I'm going to suggest some wording here that I'd like to put in that
section of the wiki, and y'all can tell me if it's halfway decent.

  Tags, Advancement, And Other Macro Surprises

  All macros devolve in the end, essentially, to a sequence of
  keystrokes sent to mutt.  This means that working with tagged
  messages in macros can be tricky, at least unless you have
  auto_tag turned on, because if you simply hit the tag-prefix key
  (default ;) before the macro, the tag-prefix key will only apply
  to the first action.

  If your macro does more than one thing, each seperate thing that
  it does must be tag-prefixed seperately.

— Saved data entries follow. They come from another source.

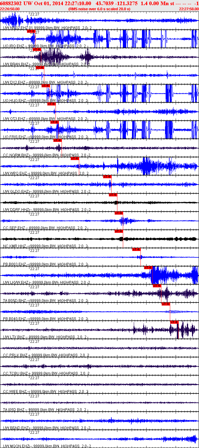The height and width of the screenshot is (448, 199).
Task: Click the red pick flag on UW.WPO trace
Action: coord(75,159)
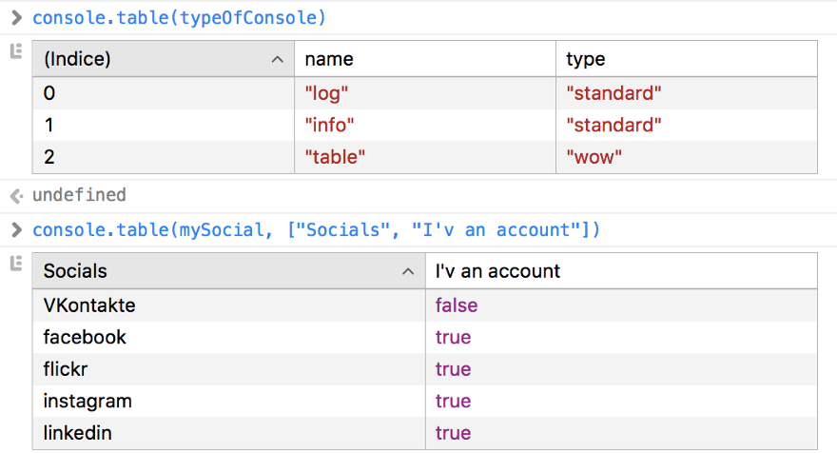This screenshot has height=453, width=837.
Task: Sort table by the "name" column header
Action: click(x=329, y=59)
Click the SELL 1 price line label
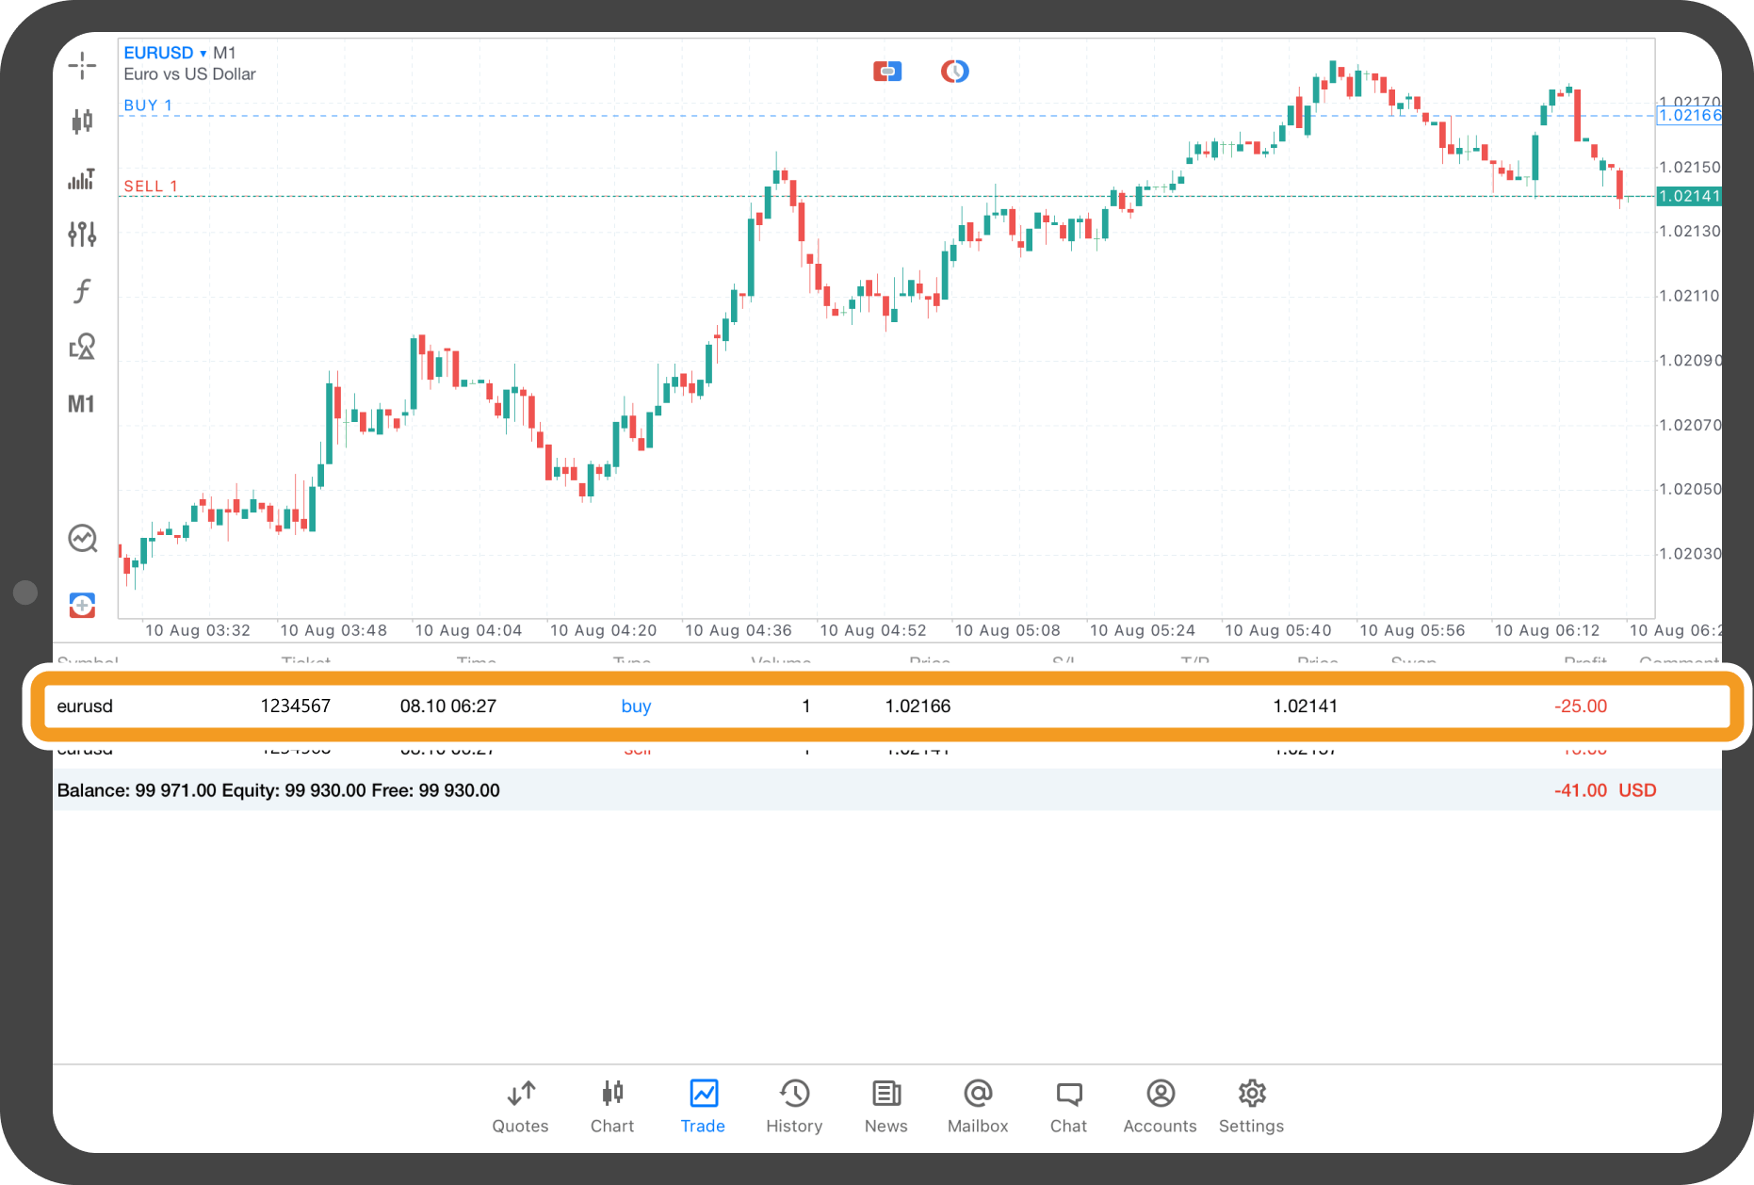 click(151, 187)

  Here's an example; this (totally useless) macro:

    macro index ,g '<pipe-entry>wc -l<enter><delete-message>' "useless: count 
lines, throw away the count, and then delete"

  pipes a message to a shell command and then deletes it.
  
  If, however, you use tab-prefix first (i.e. ";,g"), it doesn't
  pipe each message to the shell and then delete them, it pipes them
  all to the shell and then deletes the one under the cursor.  In
  other words, assuming default bindings and using <enter> to stand
  in for hitting the enter key, the keystrokes:

    |wc -l<enter>d
  
  become:

    ;|wc -l<enter>d

  which pipes all the messages but only deletes one message (and not
  any of the ones you had tagged, probably, but rather the one under
  the cursor!) and not:

    ;|wc -l<enter>;d

  which pipes and deletes all of them, as you might expect.

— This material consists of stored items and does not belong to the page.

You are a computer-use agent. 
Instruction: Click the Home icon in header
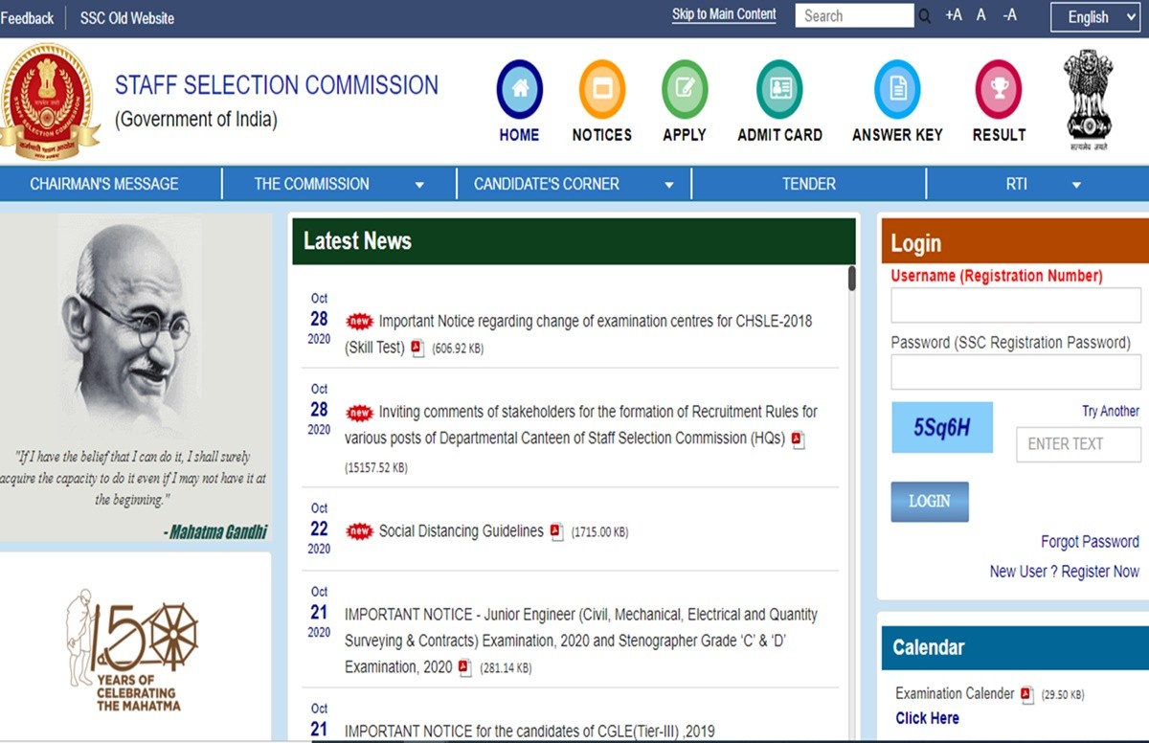coord(519,89)
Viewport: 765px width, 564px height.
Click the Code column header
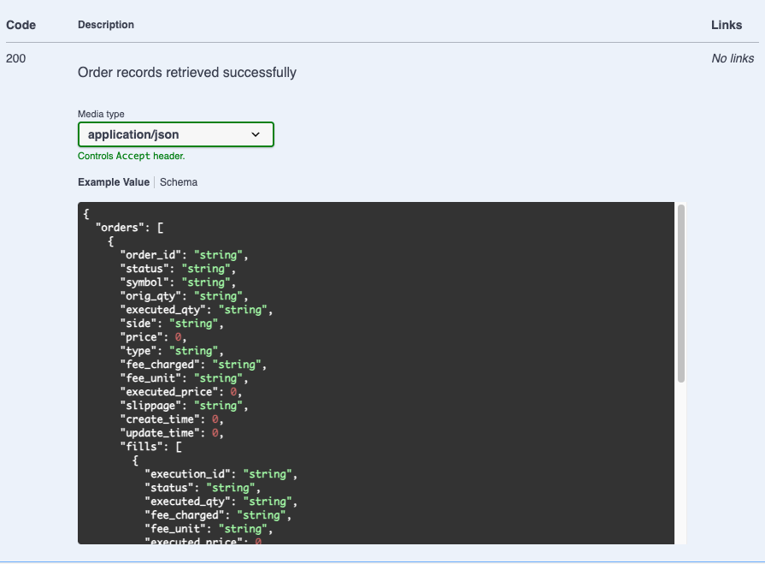pyautogui.click(x=21, y=25)
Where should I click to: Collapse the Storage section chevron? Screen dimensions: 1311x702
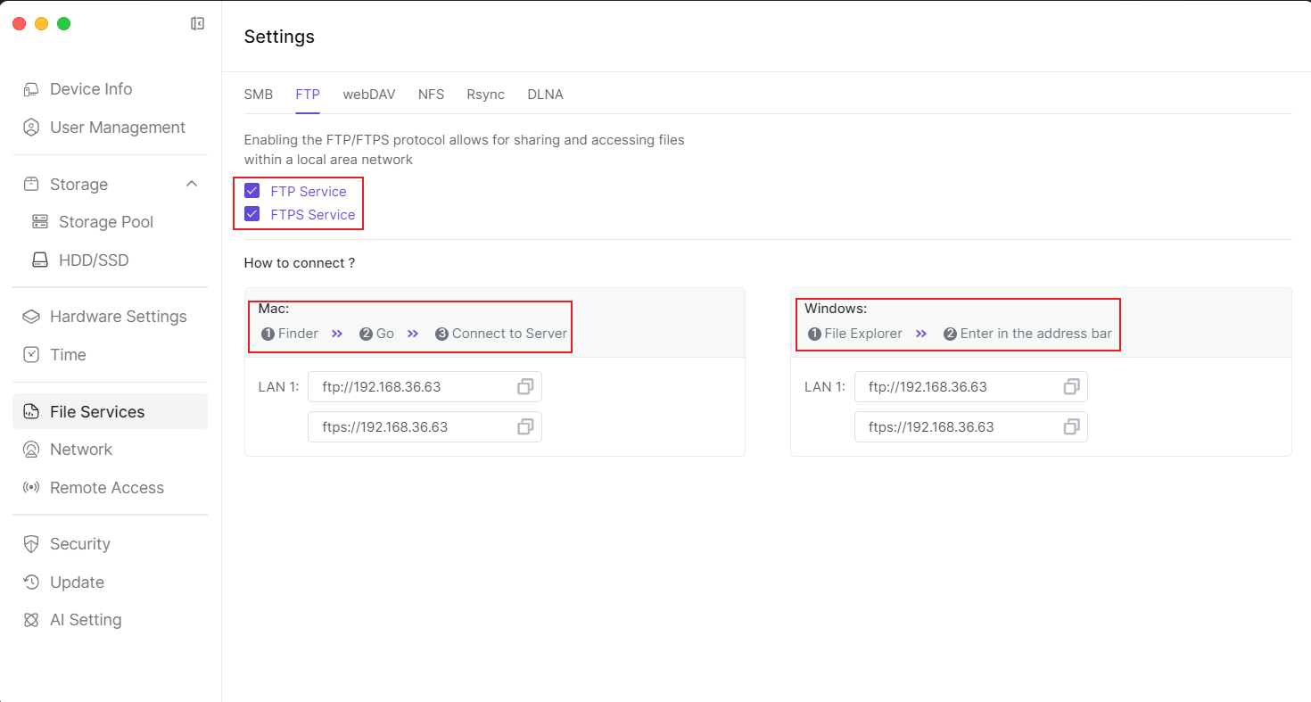191,184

  A slightly tricky bit there is that pipe-entry asks for user
  input, which you might not want in a macro; this can be handled by
  temporarily disabling that behaviour and then (assuming you want
  it on) turning it back on, like so:

    macro index ,G '<enter-command>set wait_key=no<enter><pipe-entry>wc 
-l<enter><delete-message><enter-command>set wait_key=no<enter>' "useless: count 
lines, don't wait, throw away the count, and then delete"

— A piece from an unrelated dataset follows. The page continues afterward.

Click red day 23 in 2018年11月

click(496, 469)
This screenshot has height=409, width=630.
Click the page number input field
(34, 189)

  The wait_key bit is to stop it from explicitely asking you to
  press enter.

  This behaves even worse with tag-prefix, because what you end up
  with is:

    ;:set wait_key=no<enter>|wc -l<enter>d:set wait_key=yes<enter>

  Which is a problem because as soon as you type the :, the
  prefix-ness just gets completely lost; you might as well have not
  even typed ;.

  For some macros, there's no problem; this macro will work just
  fine with tag-prefix:

    macro index ,s '<save-message>=spam<enter>'  "Dump to spam folder"

  Because it only performs one action, with tag prefix this turns
  into:

    ;s=spam<enter>

  which works perfectly.

  If you do need a macro that performs multiple actions, though,
  what you'll need to do is have a version that expects no tags, and
  a versian that accepts tags.

  [INSERT CURRENT CONTENTS OF "Special usage: applying to several
  tagged entries" HERE]

  Another surprise is that most commands in mutt at the index level
  move to the next message, at least with default settings, and this
  is true when they are invoked as macros as well.  This means that:

    macro index ,t '<toggle-new><delete-message>'  "broken: toggle new, then 
delete something else"

  is almost certainly a totally useless macro, with tags or not.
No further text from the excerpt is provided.